Gittel narrates this story, alternating between 1999/2000 and the present. Now a teenager in an Orthodox Jewish community, Gittel is innocent in the ways of the world. Even icons like Oprah are unknown to her (she identified her as a person who sings opera - opera/Oprah ), and topics like s-x are definitely off limits. At the age of nine Gittel's best friend Devory dies tragically. Devory had a reputation of being a problem child. She didn't listen to what her parents told her to do, and often seemed as though she didn't hear others talking to her. Gittel has grown up with Devory and their families are good friends. When she stays at Devory's one night, she sees Devory's brother come into their bedroom and do something to his sister under the sheets. Gittel doesn't understand what has happened, but when she tries to tell Devory's mother about it, she is told that it never happened and that Devory makes up stories. Devory tries a variety of ways to call out for help, but the idea that sexual abuse could be happening in the home of a respected Orthodox Jewish family is unthinkable. Instead of getting help, Devory's cries get her into more trouble, until she kills herself.
Now nine years later, Gittel is visited in her dreams by Devory. Although she has grown up, Devory's death and what led to it continue to haunt her. Despite the fact that no one in her community wants her to speak of Devory's abuse, Gittel does try to tell someone what really happened to her best friend.

This is a heartbreaking novel. There were so many people who let Devory down, and at nine she did her best to get help, trying to find a way to avoid her home at bedtime, running away, and yet no one rescued her from her brother. Chayil's novel is based on the abuse she witnessed as a child, and brings to our attention the role of culture in how the crime of sexual abuse is treated.
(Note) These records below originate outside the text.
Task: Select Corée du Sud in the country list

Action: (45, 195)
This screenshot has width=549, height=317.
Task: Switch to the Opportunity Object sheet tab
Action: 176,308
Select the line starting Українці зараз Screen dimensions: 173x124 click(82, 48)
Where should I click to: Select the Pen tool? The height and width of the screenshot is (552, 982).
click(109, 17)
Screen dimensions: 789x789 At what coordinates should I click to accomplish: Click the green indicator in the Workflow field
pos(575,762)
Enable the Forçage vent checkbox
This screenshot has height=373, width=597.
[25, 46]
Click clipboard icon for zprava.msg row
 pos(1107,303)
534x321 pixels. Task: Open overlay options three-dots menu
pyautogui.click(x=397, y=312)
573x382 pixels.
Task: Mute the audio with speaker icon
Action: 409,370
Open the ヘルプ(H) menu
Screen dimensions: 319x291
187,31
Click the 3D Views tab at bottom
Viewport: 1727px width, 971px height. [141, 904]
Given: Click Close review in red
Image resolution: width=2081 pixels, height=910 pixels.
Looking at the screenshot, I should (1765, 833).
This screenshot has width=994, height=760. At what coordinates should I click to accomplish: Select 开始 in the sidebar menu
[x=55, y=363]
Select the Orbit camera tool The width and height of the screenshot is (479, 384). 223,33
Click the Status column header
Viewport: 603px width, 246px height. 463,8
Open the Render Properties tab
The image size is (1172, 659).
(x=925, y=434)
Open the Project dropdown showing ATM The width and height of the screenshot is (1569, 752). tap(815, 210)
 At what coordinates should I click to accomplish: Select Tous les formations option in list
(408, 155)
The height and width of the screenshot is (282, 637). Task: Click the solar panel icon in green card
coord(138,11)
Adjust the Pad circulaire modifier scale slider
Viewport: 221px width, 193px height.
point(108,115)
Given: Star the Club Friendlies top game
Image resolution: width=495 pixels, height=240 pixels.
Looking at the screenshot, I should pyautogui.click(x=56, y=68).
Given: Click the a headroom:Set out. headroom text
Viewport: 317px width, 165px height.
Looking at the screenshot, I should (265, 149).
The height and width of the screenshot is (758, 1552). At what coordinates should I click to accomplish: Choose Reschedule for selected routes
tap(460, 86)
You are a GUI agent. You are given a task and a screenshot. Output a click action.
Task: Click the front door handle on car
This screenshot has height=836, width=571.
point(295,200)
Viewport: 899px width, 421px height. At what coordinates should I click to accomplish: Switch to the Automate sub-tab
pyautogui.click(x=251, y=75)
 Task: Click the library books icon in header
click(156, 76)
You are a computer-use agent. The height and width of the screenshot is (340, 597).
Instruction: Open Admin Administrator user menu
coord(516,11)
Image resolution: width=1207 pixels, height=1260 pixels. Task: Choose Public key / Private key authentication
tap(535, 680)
While this is told in Gittel's perspective, I wondered while reading what Devory's suicide did to her brother, wishing that he would know that his acts essentially killed his sister. Wanting him to have to live with that knowledge and with the knowledge that he destroyed not only her life but his parents' as well. While he is a bit player in this novel - in terms of the amount written about him- he is a huge player in the events of this novel.
Hush has been named a Sydney Taylor Honor Book and a William Morris Finalist


Kay said...

What a tragic story, but one that occurs certainly. I think I would need to be in the right frame of mind for this book, but I also think I will find myself reading it. Thanks for sharing, Tina!

brizmus said...

wow, this sounds mega intense and dramatic. I'll have to read this book when I'm looking to cry.

Peaceful Reader said...

I really want to read this one. Great review!